Netflix shares surged nearly 14% on Friday after the streaming giant confirmed it would not raise its bid for Warner Bros Discovery, stepping away from a high-profile bidding war with Paramount Skydance. Investors welcomed the move, viewing it as a disciplined financial decision that allows Netflix to refocus on its core streaming business.
Paramount announced it will acquire Warner Bros in a $110 billion deal, including debt, with the transaction expected to close in the third quarter of 2026. As part of the agreement, Paramount paid a $2.80 billion termination fee owed by Warner Bros to Netflix, according to a regulatory filing. Netflix declined to match Paramount’s final offer of $31 per share, holding firm at $27.75 per share for Warner Bros’ studio and streaming assets, stating the acquisition was “no longer financially attractive.”
The market reacted positively. Netflix stock had fallen more than 18% since the company revealed its interest in Warner Bros in early December. Analysts say the withdrawal demonstrates strong capital discipline at a time when media mergers carry significant financial and regulatory risks.
Meanwhile, Paramount shares jumped nearly 21% following news of the acquisition. The deal values Warner Bros at approximately 13 times its projected EBITDA for the year, significantly higher than Paramount’s own valuation of roughly seven times earnings. Backed by billionaire Larry Ellison and led by CEO David Ellison, the consortium increased its termination fee to $7 billion and secured $45.7 billion in equity financing.

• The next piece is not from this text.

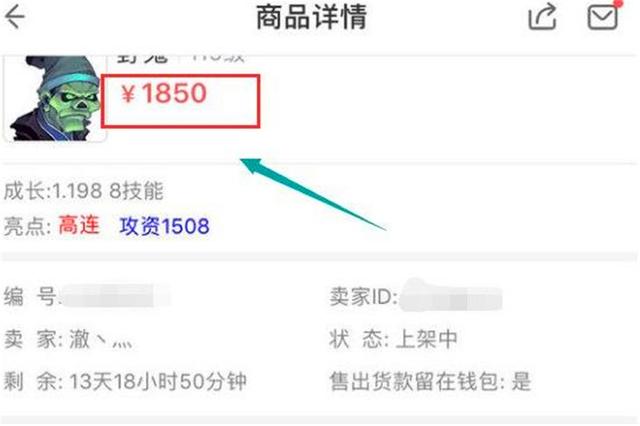This screenshot has height=426, width=640.
Task: Open the share icon
Action: click(542, 16)

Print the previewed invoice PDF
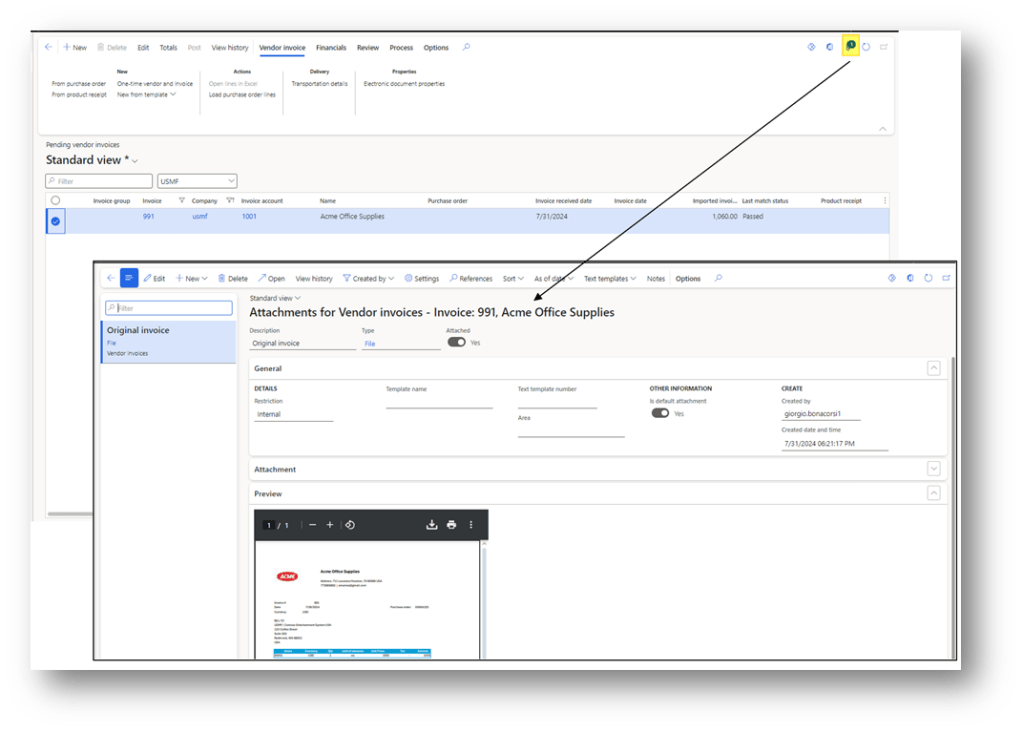tap(451, 525)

The merger would give Paramount access to Warner Bros’ valuable intellectual property portfolio, including major franchises such as “The Matrix” and “Fantastic Beasts,” strengthening its streaming position against competitors like Netflix, Disney, and Amazon. However, analysts caution that Paramount now faces pressure to justify the hefty price tag and manage the substantial debt tied to the acquisition.